» What is needed
Repeat the following lines word for word.

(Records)
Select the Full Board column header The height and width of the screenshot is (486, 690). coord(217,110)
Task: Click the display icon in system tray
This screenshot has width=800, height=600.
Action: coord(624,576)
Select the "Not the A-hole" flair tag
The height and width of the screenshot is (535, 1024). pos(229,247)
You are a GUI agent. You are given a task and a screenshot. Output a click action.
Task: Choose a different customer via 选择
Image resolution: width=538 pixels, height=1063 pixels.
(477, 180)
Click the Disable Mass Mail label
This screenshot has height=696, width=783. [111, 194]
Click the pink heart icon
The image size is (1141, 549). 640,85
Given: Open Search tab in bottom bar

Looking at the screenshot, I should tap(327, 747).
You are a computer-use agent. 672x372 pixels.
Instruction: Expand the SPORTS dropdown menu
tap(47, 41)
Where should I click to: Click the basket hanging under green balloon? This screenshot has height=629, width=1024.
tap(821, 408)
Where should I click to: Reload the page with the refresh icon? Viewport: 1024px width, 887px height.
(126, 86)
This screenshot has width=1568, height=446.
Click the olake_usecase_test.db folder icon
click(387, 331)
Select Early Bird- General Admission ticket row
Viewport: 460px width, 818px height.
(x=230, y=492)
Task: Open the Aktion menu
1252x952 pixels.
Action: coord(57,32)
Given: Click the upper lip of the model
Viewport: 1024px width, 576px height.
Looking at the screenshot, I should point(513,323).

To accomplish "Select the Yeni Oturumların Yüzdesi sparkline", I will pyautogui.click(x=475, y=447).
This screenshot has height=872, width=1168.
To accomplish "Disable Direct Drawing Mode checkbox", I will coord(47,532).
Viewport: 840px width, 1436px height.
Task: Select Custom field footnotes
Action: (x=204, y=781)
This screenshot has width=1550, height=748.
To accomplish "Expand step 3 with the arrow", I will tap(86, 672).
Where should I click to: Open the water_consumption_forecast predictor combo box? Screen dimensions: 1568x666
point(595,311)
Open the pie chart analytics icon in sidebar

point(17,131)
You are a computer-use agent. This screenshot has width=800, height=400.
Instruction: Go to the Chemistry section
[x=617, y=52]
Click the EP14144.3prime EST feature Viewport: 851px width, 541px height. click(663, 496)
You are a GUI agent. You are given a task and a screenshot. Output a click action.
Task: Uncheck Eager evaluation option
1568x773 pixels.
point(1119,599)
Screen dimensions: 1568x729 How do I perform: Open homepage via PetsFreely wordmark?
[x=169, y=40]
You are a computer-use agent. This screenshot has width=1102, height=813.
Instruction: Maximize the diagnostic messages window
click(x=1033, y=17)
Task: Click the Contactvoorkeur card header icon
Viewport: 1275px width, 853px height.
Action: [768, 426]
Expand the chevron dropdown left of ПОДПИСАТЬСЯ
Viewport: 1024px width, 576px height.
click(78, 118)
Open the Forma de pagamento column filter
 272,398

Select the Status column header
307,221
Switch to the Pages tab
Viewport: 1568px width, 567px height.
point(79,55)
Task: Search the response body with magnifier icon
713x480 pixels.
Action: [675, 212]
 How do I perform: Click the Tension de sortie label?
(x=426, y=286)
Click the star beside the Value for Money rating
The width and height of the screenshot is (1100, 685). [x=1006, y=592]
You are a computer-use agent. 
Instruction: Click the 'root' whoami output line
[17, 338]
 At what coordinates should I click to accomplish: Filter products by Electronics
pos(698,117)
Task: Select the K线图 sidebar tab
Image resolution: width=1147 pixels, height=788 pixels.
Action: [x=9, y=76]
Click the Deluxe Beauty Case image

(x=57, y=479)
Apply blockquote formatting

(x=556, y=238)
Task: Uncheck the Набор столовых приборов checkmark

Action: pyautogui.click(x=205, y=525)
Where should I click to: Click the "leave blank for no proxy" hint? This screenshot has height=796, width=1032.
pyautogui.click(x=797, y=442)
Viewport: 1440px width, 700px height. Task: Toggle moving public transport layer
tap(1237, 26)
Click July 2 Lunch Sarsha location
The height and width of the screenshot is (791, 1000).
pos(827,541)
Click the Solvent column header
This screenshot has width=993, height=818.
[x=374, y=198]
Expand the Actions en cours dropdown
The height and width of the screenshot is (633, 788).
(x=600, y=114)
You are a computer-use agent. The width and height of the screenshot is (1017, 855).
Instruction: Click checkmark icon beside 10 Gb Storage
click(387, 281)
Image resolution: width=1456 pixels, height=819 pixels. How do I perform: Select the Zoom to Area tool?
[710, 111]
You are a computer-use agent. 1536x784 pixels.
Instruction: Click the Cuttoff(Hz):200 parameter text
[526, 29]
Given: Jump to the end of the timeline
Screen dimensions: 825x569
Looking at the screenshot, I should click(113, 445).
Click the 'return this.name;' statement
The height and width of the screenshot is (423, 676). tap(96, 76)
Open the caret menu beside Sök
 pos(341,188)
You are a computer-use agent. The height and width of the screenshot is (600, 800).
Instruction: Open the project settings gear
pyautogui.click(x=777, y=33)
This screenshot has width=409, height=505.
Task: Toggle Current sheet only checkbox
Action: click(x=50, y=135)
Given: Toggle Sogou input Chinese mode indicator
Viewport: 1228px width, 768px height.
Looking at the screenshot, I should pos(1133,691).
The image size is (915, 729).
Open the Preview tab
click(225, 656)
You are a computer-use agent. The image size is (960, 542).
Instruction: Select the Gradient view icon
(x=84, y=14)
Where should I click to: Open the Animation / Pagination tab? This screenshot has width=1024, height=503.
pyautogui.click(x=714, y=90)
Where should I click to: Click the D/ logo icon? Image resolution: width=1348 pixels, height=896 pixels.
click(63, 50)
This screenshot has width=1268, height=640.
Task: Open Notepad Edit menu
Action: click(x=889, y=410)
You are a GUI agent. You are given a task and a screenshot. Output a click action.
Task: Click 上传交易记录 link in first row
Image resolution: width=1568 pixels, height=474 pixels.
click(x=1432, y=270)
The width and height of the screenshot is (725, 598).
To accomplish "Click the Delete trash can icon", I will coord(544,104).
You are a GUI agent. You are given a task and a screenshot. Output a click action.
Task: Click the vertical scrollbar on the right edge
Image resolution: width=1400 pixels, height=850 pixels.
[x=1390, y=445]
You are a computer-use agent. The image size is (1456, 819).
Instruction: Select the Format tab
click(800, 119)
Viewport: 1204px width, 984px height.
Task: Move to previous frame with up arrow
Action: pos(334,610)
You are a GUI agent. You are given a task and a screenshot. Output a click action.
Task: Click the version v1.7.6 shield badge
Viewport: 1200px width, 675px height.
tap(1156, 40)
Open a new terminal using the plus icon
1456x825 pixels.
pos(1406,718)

» Exercise answer
Select the Full Board column header The height and width of the screenshot is (486, 690). coord(217,110)
Task: Click the display icon in system tray
This screenshot has width=800, height=600.
Action: coord(624,576)
Select the "Not the A-hole" flair tag
The height and width of the screenshot is (535, 1024). pos(229,247)
You are a GUI agent. You are given a task and a screenshot. Output a click action.
Task: Choose a different customer via 选择
Image resolution: width=538 pixels, height=1063 pixels.
(477, 180)
Click the Disable Mass Mail label
This screenshot has height=696, width=783. [111, 194]
Click the pink heart icon
The image size is (1141, 549). 640,85
Given: Open Search tab in bottom bar

Looking at the screenshot, I should tap(327, 747).
You are a computer-use agent. 672x372 pixels.
Instruction: Expand the SPORTS dropdown menu
tap(47, 41)
Where should I click to: Click the basket hanging under green balloon? This screenshot has height=629, width=1024.
tap(821, 408)
Where should I click to: Reload the page with the refresh icon? Viewport: 1024px width, 887px height.
(126, 86)
This screenshot has width=1568, height=446.
Click the olake_usecase_test.db folder icon
click(387, 331)
Select Early Bird- General Admission ticket row
Viewport: 460px width, 818px height.
(x=230, y=492)
Task: Open the Aktion menu
1252x952 pixels.
Action: coord(57,32)
Given: Click the upper lip of the model
Viewport: 1024px width, 576px height.
Looking at the screenshot, I should point(513,323).

To accomplish "Select the Yeni Oturumların Yüzdesi sparkline", I will pyautogui.click(x=475, y=447).
This screenshot has height=872, width=1168.
To accomplish "Disable Direct Drawing Mode checkbox", I will coord(47,532).
Viewport: 840px width, 1436px height.
Task: Select Custom field footnotes
Action: (x=204, y=781)
This screenshot has width=1550, height=748.
To accomplish "Expand step 3 with the arrow", I will tap(86, 672).
Where should I click to: Open the water_consumption_forecast predictor combo box? Screen dimensions: 1568x666
point(595,311)
Open the pie chart analytics icon in sidebar

point(17,131)
You are a computer-use agent. This screenshot has width=800, height=400.
Instruction: Go to the Chemistry section
[x=617, y=52]
Click the EP14144.3prime EST feature Viewport: 851px width, 541px height. click(663, 496)
You are a GUI agent. You are given a task and a screenshot. Output a click action.
Task: Uncheck Eager evaluation option
1568x773 pixels.
point(1119,599)
Screen dimensions: 1568x729 How do I perform: Open homepage via PetsFreely wordmark?
[x=169, y=40]
You are a computer-use agent. This screenshot has width=1102, height=813.
Instruction: Maximize the diagnostic messages window
click(x=1033, y=17)
Task: Click the Contactvoorkeur card header icon
Viewport: 1275px width, 853px height.
Action: [768, 426]
Expand the chevron dropdown left of ПОДПИСАТЬСЯ
Viewport: 1024px width, 576px height.
click(78, 118)
Open the Forma de pagamento column filter
 272,398

Select the Status column header
307,221
Switch to the Pages tab
Viewport: 1568px width, 567px height.
point(79,55)
Task: Search the response body with magnifier icon
713x480 pixels.
Action: [675, 212]
 How do I perform: Click the Tension de sortie label?
(x=426, y=286)
Click the star beside the Value for Money rating
The width and height of the screenshot is (1100, 685). [x=1006, y=592]
You are a computer-use agent. 
Instruction: Click the 'root' whoami output line
[17, 338]
 At what coordinates should I click to accomplish: Filter products by Electronics
pos(698,117)
Task: Select the K线图 sidebar tab
Image resolution: width=1147 pixels, height=788 pixels.
Action: [x=9, y=76]
Click the Deluxe Beauty Case image

(x=57, y=479)
Apply blockquote formatting

(x=556, y=238)
Task: Uncheck the Набор столовых приборов checkmark

Action: pyautogui.click(x=205, y=525)
Where should I click to: Click the "leave blank for no proxy" hint? This screenshot has height=796, width=1032.
pyautogui.click(x=797, y=442)
Viewport: 1440px width, 700px height. Task: Toggle moving public transport layer
tap(1237, 26)
Click July 2 Lunch Sarsha location
The height and width of the screenshot is (791, 1000).
pos(827,541)
Click the Solvent column header
This screenshot has width=993, height=818.
[x=374, y=198]
Expand the Actions en cours dropdown
The height and width of the screenshot is (633, 788).
(x=600, y=114)
You are a computer-use agent. The width and height of the screenshot is (1017, 855).
Instruction: Click checkmark icon beside 10 Gb Storage
click(387, 281)
Image resolution: width=1456 pixels, height=819 pixels. How do I perform: Select the Zoom to Area tool?
[710, 111]
You are a computer-use agent. 1536x784 pixels.
Instruction: Click the Cuttoff(Hz):200 parameter text
[526, 29]
Given: Jump to the end of the timeline
Screen dimensions: 825x569
Looking at the screenshot, I should click(113, 445).
Click the 'return this.name;' statement
The height and width of the screenshot is (423, 676). tap(96, 76)
Open the caret menu beside Sök
 pos(341,188)
You are a computer-use agent. The height and width of the screenshot is (600, 800).
Instruction: Open the project settings gear
pyautogui.click(x=777, y=33)
This screenshot has width=409, height=505.
Task: Toggle Current sheet only checkbox
Action: click(x=50, y=135)
Given: Toggle Sogou input Chinese mode indicator
Viewport: 1228px width, 768px height.
Looking at the screenshot, I should pos(1133,691).
The image size is (915, 729).
Open the Preview tab
click(225, 656)
You are a computer-use agent. The image size is (960, 542).
Instruction: Select the Gradient view icon
(x=84, y=14)
Where should I click to: Open the Animation / Pagination tab? This screenshot has width=1024, height=503.
pyautogui.click(x=714, y=90)
Where should I click to: Click the D/ logo icon? Image resolution: width=1348 pixels, height=896 pixels.
click(63, 50)
This screenshot has width=1268, height=640.
Task: Open Notepad Edit menu
Action: click(x=889, y=410)
You are a GUI agent. You are given a task and a screenshot. Output a click action.
Task: Click 上传交易记录 link in first row
Image resolution: width=1568 pixels, height=474 pixels.
click(x=1432, y=270)
The width and height of the screenshot is (725, 598).
To accomplish "Click the Delete trash can icon", I will coord(544,104).
You are a GUI agent. You are given a task and a screenshot. Output a click action.
Task: Click the vertical scrollbar on the right edge
Image resolution: width=1400 pixels, height=850 pixels.
[x=1390, y=445]
You are a computer-use agent. The image size is (1456, 819).
Instruction: Select the Format tab
click(800, 119)
Viewport: 1204px width, 984px height.
Task: Move to previous frame with up arrow
Action: pos(334,610)
You are a GUI agent. You are given a task and a screenshot. Output a click action.
Task: Click the version v1.7.6 shield badge
Viewport: 1200px width, 675px height.
tap(1156, 40)
Open a new terminal using the plus icon
1456x825 pixels.
pos(1406,718)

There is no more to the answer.